The Skiff has no summon cooldown worth worrying about, and that’s intentional. Drop it, leave it, and redeploy it constantly as you scan coastlines or hop between fishing hotspots.

Advanced players treat summoning like a movement input, not a commitment. If you’re swimming for more than a few seconds, you’re already losing efficiency.

Optimize Scanning Loops for Water-Heavy Worlds

On ocean planets, run a tight loop: land exocraft scan, Skiff deploy, quick surface scan, dive or fish, redeploy. This keeps your multitool scanner uptime high without wasting boost fuel or oxygen.

The Skiff’s stability also makes scan direction more reliable. No drift, no waves pushing your reticle off target, and no accidental aggro while exposed.

Fishing Efficiency Comes from Position Control

Fishing from shore introduces RNG you can’t control, including creature aggro paths and uneven terrain hitboxes. The Skiff removes all of that.

Anchor yourself directly over biome-appropriate depths and redeploy between catches to reset positioning. You’re not speeding up the minigame, but you are eliminating downtime between casts.

Use the Skiff as a Safe Reset Button

Hostile sea life and Sentinel patrols spike when you linger. The Skiff gives you instant vertical escape without needing to burn Nautilon fuel or swim blind to the surface.

Pop up, break aggro, redeploy, and re-engage on your terms. Think of it as an I-frame for exploration rather than combat.

Inventory Management Is Non-Negotiable

The Skiff’s limited storage is the most common friction point for new users. It’s not meant to hold loot, it’s meant to facilitate extraction.

If you’re not running a freighter with Matter Beam or a nearby base terminal, you’re undercutting its value.
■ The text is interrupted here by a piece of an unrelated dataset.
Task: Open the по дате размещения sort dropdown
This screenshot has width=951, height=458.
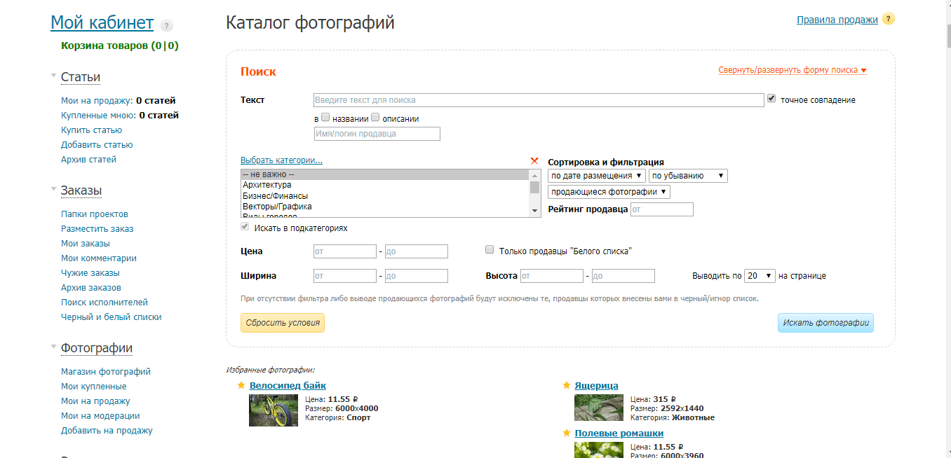Action: (x=598, y=176)
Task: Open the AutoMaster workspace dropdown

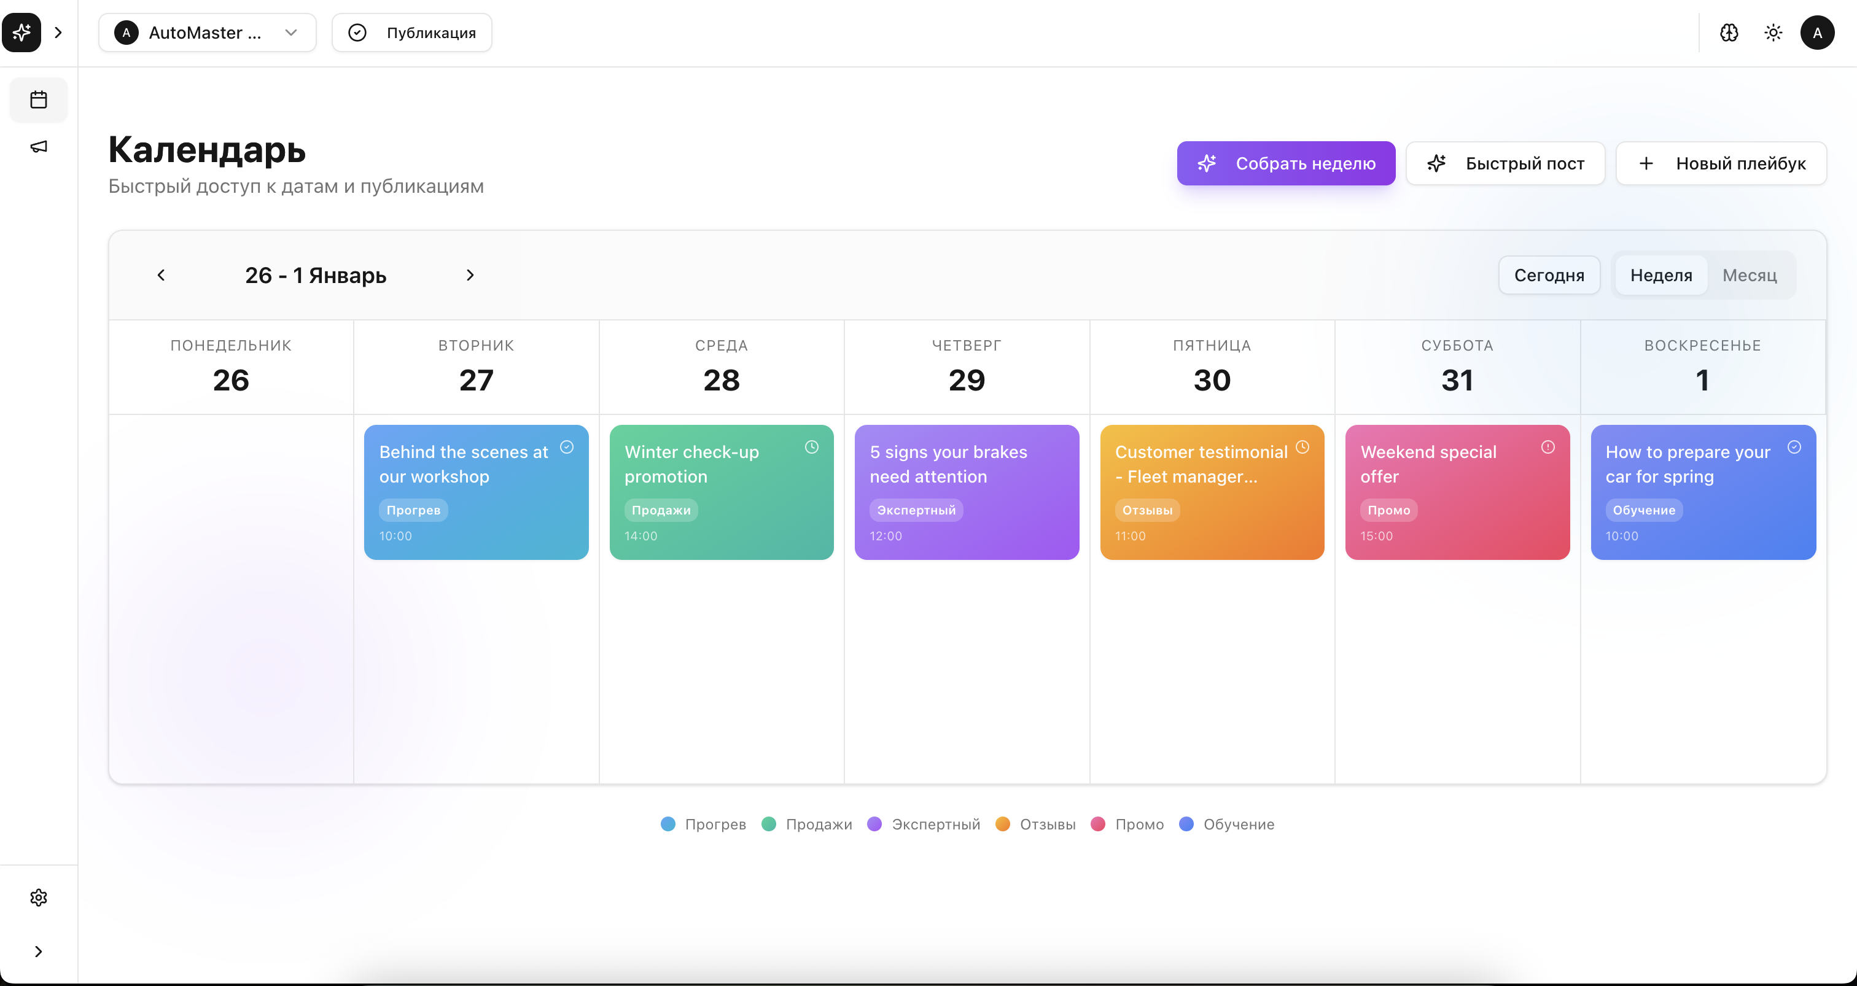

Offload early, offload often, and keep the Skiff lean.

Do Not Treat the Skiff Like an Exocraft Replacement

This is the biggest mistake players make. The Skiff is not a Nautilon upgrade, a combat platform, or a cargo hauler.

It exists to compress transitions. When players try to force it into roles it wasn’t designed for, it feels weak. When used as connective tissue between systems, it feels essential.

Unlock Timing Matters More Than Difficulty

Technically, the Exo-Skiff is easy to unlock. Practically, it shines once you’re scanning ocean worlds regularly, fishing for specific drops, or farming submerged resources.

If you unlock it early and don’t feel the impact, that’s normal. Its power curve scales with how complex your exploration routes become.

Final Take: The Skiff Is About Momentum

No Man’s Sky rewards players who respect flow. The Exo-Skiff doesn’t add raw speed, DPS, or storage, but it eliminates hesitation.

Used correctly, it keeps you scanning, fishing, diving, and extracting without ever breaking rhythm. And in a game built around endless exploration, momentum is the real endgame.